I was told today that 7 mating pairs of cougars were turned loose by DNR in the north Georgia mountains to help with the wild hog population! Anybody else know anything about this?


----------



## FALCON z (Sep 27, 2009)

Seriously doubt that.  But I would rather run up on  a hog in the woods anyday.


----------



## huntemwfo (Sep 27, 2009)

I hope it's false info, but was told by a friend of a DNR officer.


----------



## Coastie (Sep 27, 2009)

The short answer is no.


----------



## Nicodemus (Sep 27, 2009)

I seriously doubt it.


----------



## DocHoliday (Sep 27, 2009)

I just can't see that happening.


----------



## SWbowhunter (Sep 27, 2009)

Who comes up with this crap?


----------



## dawg2 (Sep 27, 2009)

swbowhunter said:


> who comes up with this crap?



x2!


----------



## j.irvin (Sep 27, 2009)

Ooooohh !  Another conspiracy theory!


----------



## NCHillbilly (Sep 27, 2009)

According to the friends of my friend's friends, every state DNR in the Southeast is releasing cougars by the truckloads, I just can't believe that so many people fall for it. It's a backwoods urban legend. If you don't even consider all the many, many other implications of a project like this that common sense would tell you would keep the DNR from secretly doing things of this nature, how is the DNR going to afford to do this right now when they can barely make payroll?


----------



## irocz2u (Sep 27, 2009)

i was told  that  last  year


----------



## huntemwfo (Sep 27, 2009)

Coastie said:


> The short answer is no.



Good. Thats the first time I have ever heard this. I thought it was kinda crazy being not only would they kill hogs but all other wildlife and livestock around. But they have done stupid things before.


----------



## Nicodemus (Sep 27, 2009)

They would eat more armadillos than anything.


----------



## huntemwfo (Sep 27, 2009)

NCHillbilly said:


> According to the friends of my friend's friends, every state DNR in the Southeast is releasing cougars by the truckloads, I just can't believe that so many people fall for it. It's a backwoods urban legend. If you don't even consider all the many, many other implications of a project like this that common sense would tell you would keep the DNR from secretly doing things of this nature, how is the DNR going to afford to do this right now when they can barely make payroll?

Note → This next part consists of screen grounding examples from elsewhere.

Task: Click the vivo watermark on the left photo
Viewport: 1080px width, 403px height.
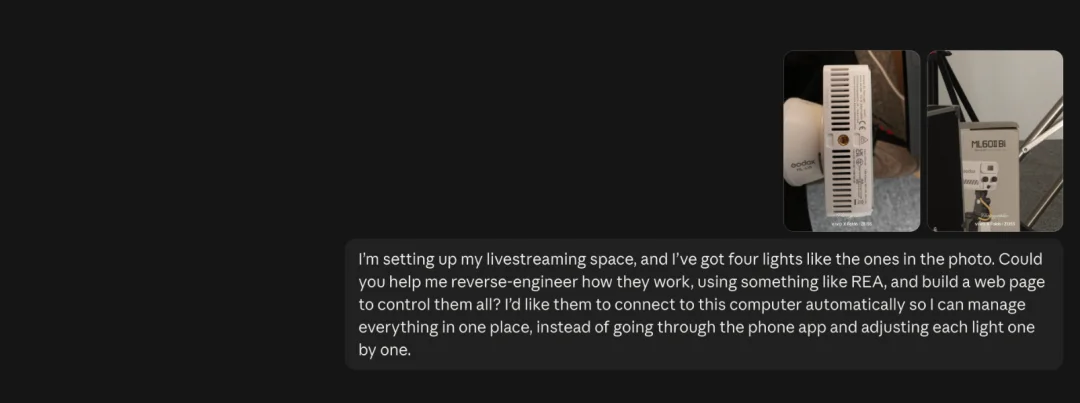Action: (852, 223)
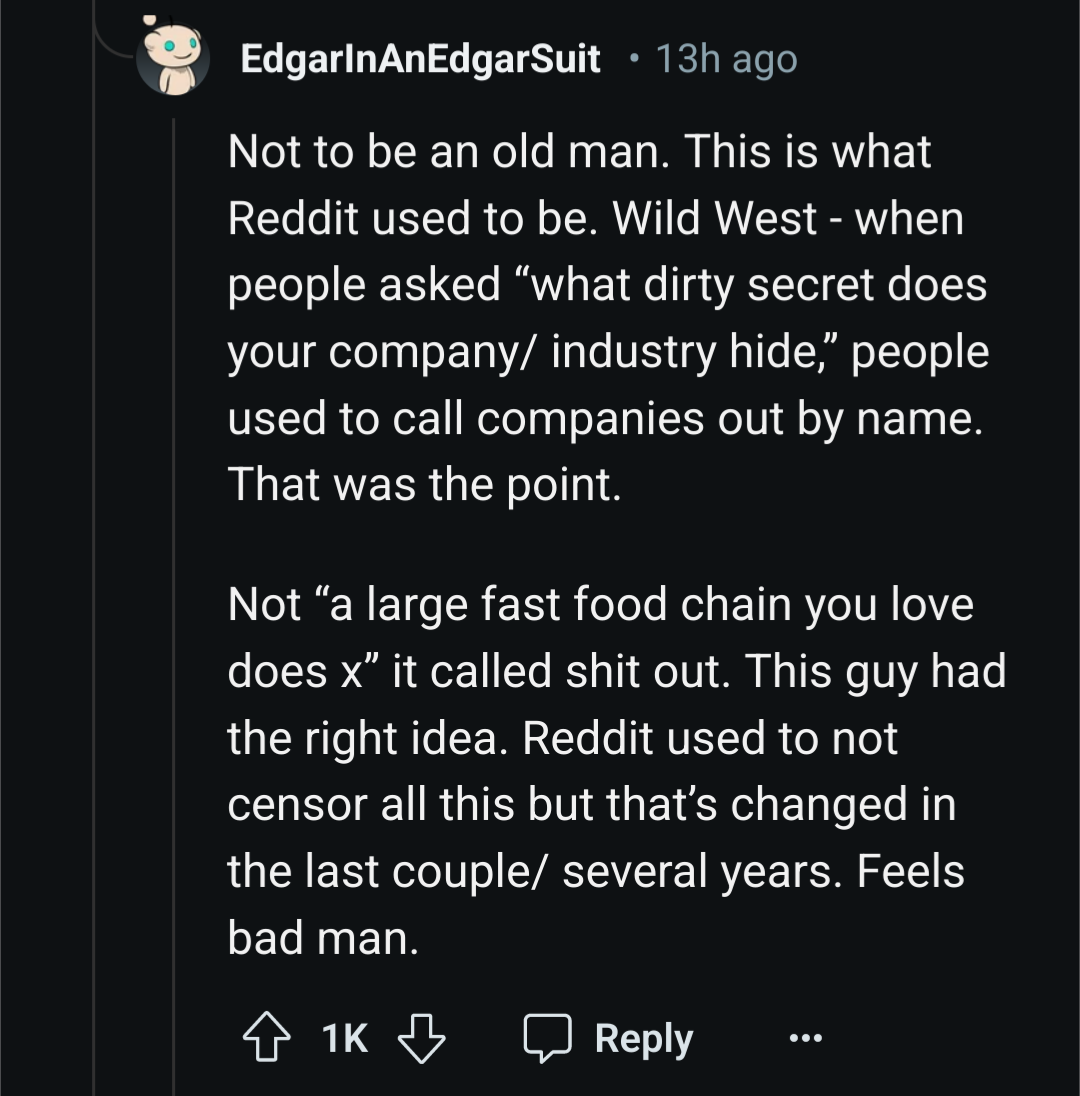Tap the Snoo avatar of EdgarInAnEdgarSuit
The image size is (1080, 1096).
[x=172, y=57]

Common sense tells me that it would be a stupid idea and I would think the state shouldn't spend the money to do it. But it is my opinion that our state DNR doesn't make the best decisions on laws and spending sportsmen's money. So it wouldn't surprise me if they did. Did you know you can kill as many deer as you want in the state of Ga this year? Common sense would tell ......anyone!........ that if you make it where people can print out as many tags that they want then they will. As for where they spend our money,check it out. It may not bother you in NC but it burns me up.


----------



## huntemwfo (Sep 27, 2009)

Nicodemus said:


> They would eat more armadillos than anything.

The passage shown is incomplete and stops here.